- Born: María Olivia Pinheiro Menacho October 29, 1983 (age 42) Andrés Ibáñez, Santa Cruz, Bolivia
- Occupation: Model
- Height: 1.75 m (5 ft 9 in)
- Beauty pageant titleholder
- Title: Miss Bolivia 2010
- Hair color: Brown
- Eye color: Green
- Major competition(s): Miss Bolivia 2010 (Winner) Reina Hispanoamericana 2010 (3rd place) (Best Hair) (Miss Photogenic) Miss Universe 2011 (Unplaced) Miss Caraïbes Hibiscus 2011 (Winner) (Best Body)

= Olivia Pinheiro =

Bolivian beauty queen (born 1983)

María Olivia Pinheiro Menacho (born October 29, 1983) is a Bolivian beauty pageant titleholder and model who was crowned Miss Bolivia 2010, and represented her country in the 2011 Miss Universe pageant. Pinheiro declined to participate in the international competition after rumors about her real age were revealed to the press.

==Early life==
Born in Andrés Ibáñez, Santa Cruz, Bolivia, to a Brazilian father – hence her fluent Portuguese – and a Bolivian mother (namely José Carlos Pinheiro and Cotty Menacho), Pinheiro started her pageant career in 1999 when, after just turning 16 years old, she represented her country at Miss Model of the World in Turkey and then a year later participated in Queen of the World 2000 in Germany, placing among the Top 10 semifinalists. It's then when Promociones Gloria, organizers of Miss Bolivia, named her Modelo Revelación 2000.

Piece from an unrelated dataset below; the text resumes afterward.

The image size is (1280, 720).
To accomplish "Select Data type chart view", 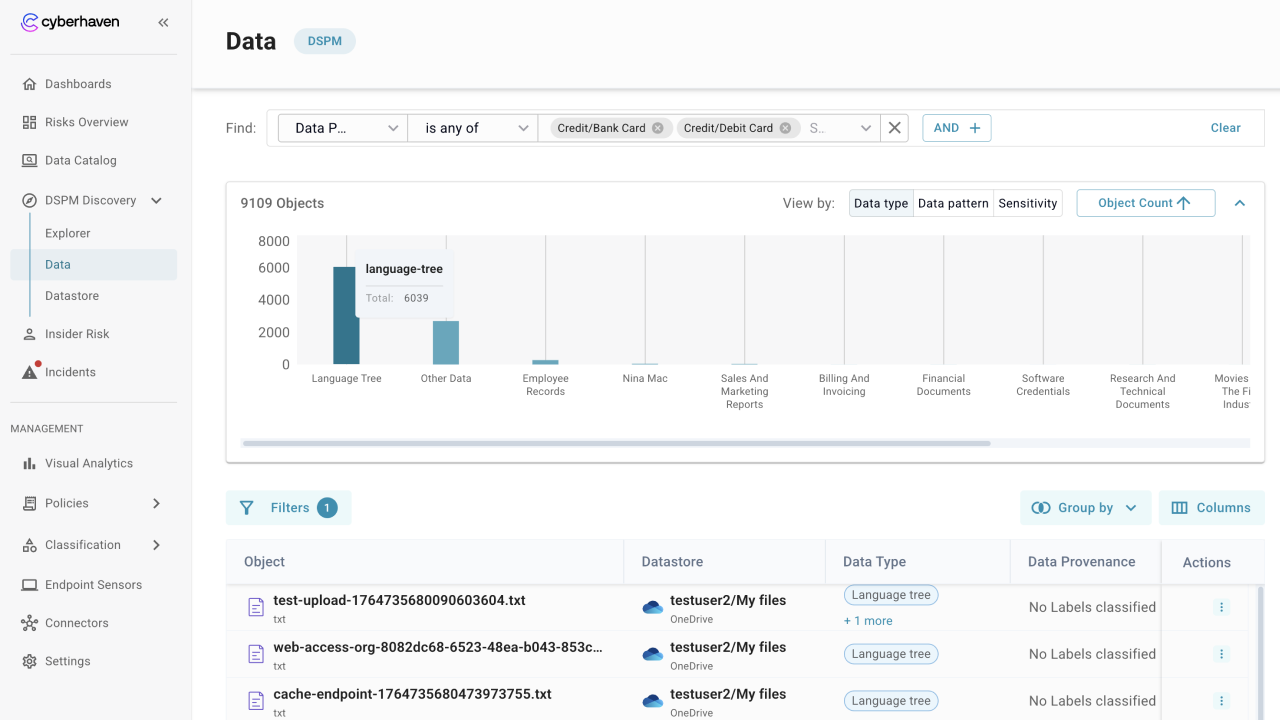I will pyautogui.click(x=881, y=203).
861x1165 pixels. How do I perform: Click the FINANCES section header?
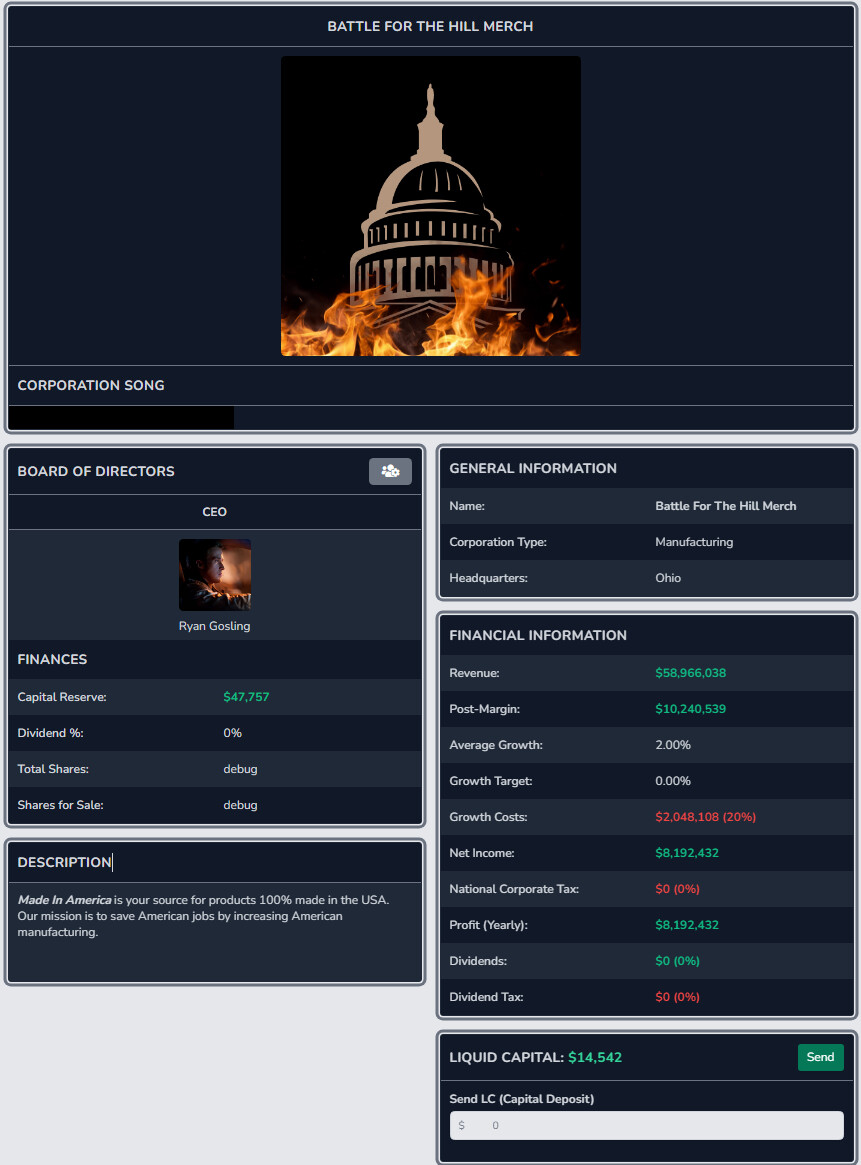tap(52, 659)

A year later, Pinheiro participated and became one of the favorites at International Queen of Flowers 2001 in Colombia, a pageant that was eventually won by Lilián Villanueva of Mexico. In 2002, she participated in her fourth international competition, Miss Intercontinental in Germany and a year later, represented Bolivia in her fifth contest, International Female Model 2003 in Aruba.

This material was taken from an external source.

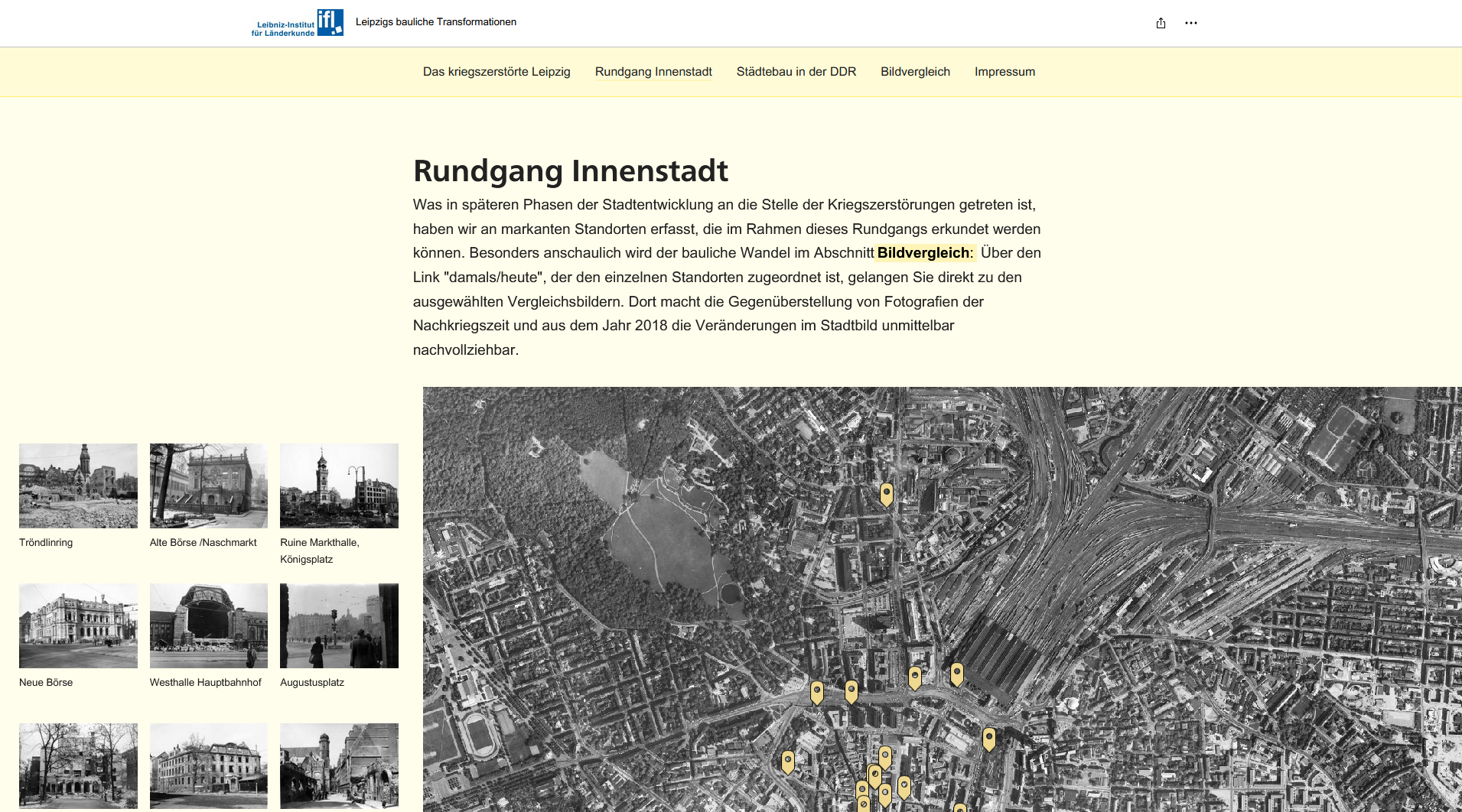Open the Impressum tab
This screenshot has width=1462, height=812.
(x=1005, y=72)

She's also worked as a model in her native Bolivia for the past decade and has been elected Queen of Comparsa at Santa Cruz de la Sierra's carnival celebrations twice: at age 16 as Queen of Chirapas Jrs. 2000 and at age 20 as Queen of Tremendazos 2004.

==Miss Bolivia==
Pinheiro, who stands tall, competed as Miss Santa Cruz against 18 other delegates in her country's national pageant, Miss Bolivia, held in Santa Cruz de la Sierra on August 26, 2010, where she became the eventual winner of the title and was crowned by outgoing titleholder Claudia Arce, gaining the right to represent Bolivia in the 2011 Miss Universe pageant, to be broadcast live from São Paulo, Brazil on September 12, 2011. However, Olivia Pinheiro lied about her age, stating she was 24 years old. Journalist, Carlos Valverde, got hold of her original and fake birth certificates. In January 2011, Olivia Pinheiro declined her participation in Miss Universe 2011 due "to personal reasons", however she never answered to questions relating to her real age. Promociones Gloria, owner of Miss Universe franchise in Bolivia, announced that the winner of Miss Bolivia 2011 would participate in Miss Universe 2011. Notwithstanding, in June 2011, Olivia Pinheiro and Promociones Gloria announced that Olivia would remain the Bolivian representative to Miss Universe 2011.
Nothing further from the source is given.